> _TEXT FOR ANALYSIS_
☆ ☆ ☆ ☆ ☆ ☆ ☆
Something I never want to hear again…
[originally intended to be published 2009-09-08 at 1pm]
By the time you read this it will be at least 1:00 p.m. (eastern time, USA).
I will be at a funeral for a friend of ours who died of cancer. She was diagnosed in February. She was, perhaps, more an “acquaintance” than a friend. She was someone I knew, a little. Occasionally we’d see her at a church, or at the local theater where she helped with the children’s plays. We’d see her at this or that event, or picking up a few things at the grocery store. Here or there.
I had heard second- or third-hand that she had cancer. Whenever our paths crossed I’d ask her how she was doing, and she always said she was doing well, and seemed to be. It seemed like our paths crossed fairly regularly for awhile, and so I never thought much about keeping in touch with her. After all, cancer is no longer the death sentence it once was. Or so we’ve been told.
A week ago Sunday I saw her name and thought, “I haven’t talked to her for awhile, I should call her.” That’s never really the way things had worked between us, we had always counted on life to bring us back together. Or at least I had.
Saturday morning I got the call that she had died. Almost a week had passed since I thought about calling her. If I hadn’t gotten the call, I probably would have seen her name again on Sunday and thought the same thing. Would I have done it? I wish I could say I would have, but probably not.
I went to the “calling hours” tonight. I met her sister, who lives in town but I’d never met. Hard to imagine not knowing people in a town this small, but it happens. We exchanged pleasantries. She told me her sister had been in the hospital for two weeks, but things had gotten bad pretty quickly. She seemed to be handling it pretty well. I guess she had time to see it coming.
☆ ☆ ☆ ☆ ☆ ☆ ☆
> _YOUR OBJECTIVE_
According to the funeral reflection, how long had the friend who died been in the hospital?
☆ ☆ ☆ ☆ ☆ ☆ ☆
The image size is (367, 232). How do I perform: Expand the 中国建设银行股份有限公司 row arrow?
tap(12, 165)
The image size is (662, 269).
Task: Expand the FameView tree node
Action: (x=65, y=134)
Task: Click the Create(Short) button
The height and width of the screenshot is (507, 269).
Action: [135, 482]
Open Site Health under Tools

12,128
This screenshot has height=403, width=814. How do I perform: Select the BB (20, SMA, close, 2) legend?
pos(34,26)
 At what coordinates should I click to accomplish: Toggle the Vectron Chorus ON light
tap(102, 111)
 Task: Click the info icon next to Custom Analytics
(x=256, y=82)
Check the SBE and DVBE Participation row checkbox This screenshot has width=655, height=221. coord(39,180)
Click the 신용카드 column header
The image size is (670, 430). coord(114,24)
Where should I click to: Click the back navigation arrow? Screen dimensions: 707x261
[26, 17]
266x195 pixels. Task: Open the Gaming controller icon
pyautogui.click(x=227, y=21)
☆ ☆ ☆ ☆ ☆ ☆ ☆
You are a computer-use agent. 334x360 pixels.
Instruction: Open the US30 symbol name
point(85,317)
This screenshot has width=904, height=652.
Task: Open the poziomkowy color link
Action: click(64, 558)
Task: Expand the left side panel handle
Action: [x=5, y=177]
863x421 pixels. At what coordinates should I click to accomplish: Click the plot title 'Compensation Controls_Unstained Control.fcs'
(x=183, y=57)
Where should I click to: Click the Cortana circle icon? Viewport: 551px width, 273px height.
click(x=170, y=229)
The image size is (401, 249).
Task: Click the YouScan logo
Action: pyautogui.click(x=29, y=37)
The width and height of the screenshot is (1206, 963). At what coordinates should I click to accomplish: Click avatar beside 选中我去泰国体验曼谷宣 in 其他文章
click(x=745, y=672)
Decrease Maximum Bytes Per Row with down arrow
☆ ☆ ☆ ☆ ☆ ☆ ☆
> _PROBLEM SOLUTION_
Two weeks.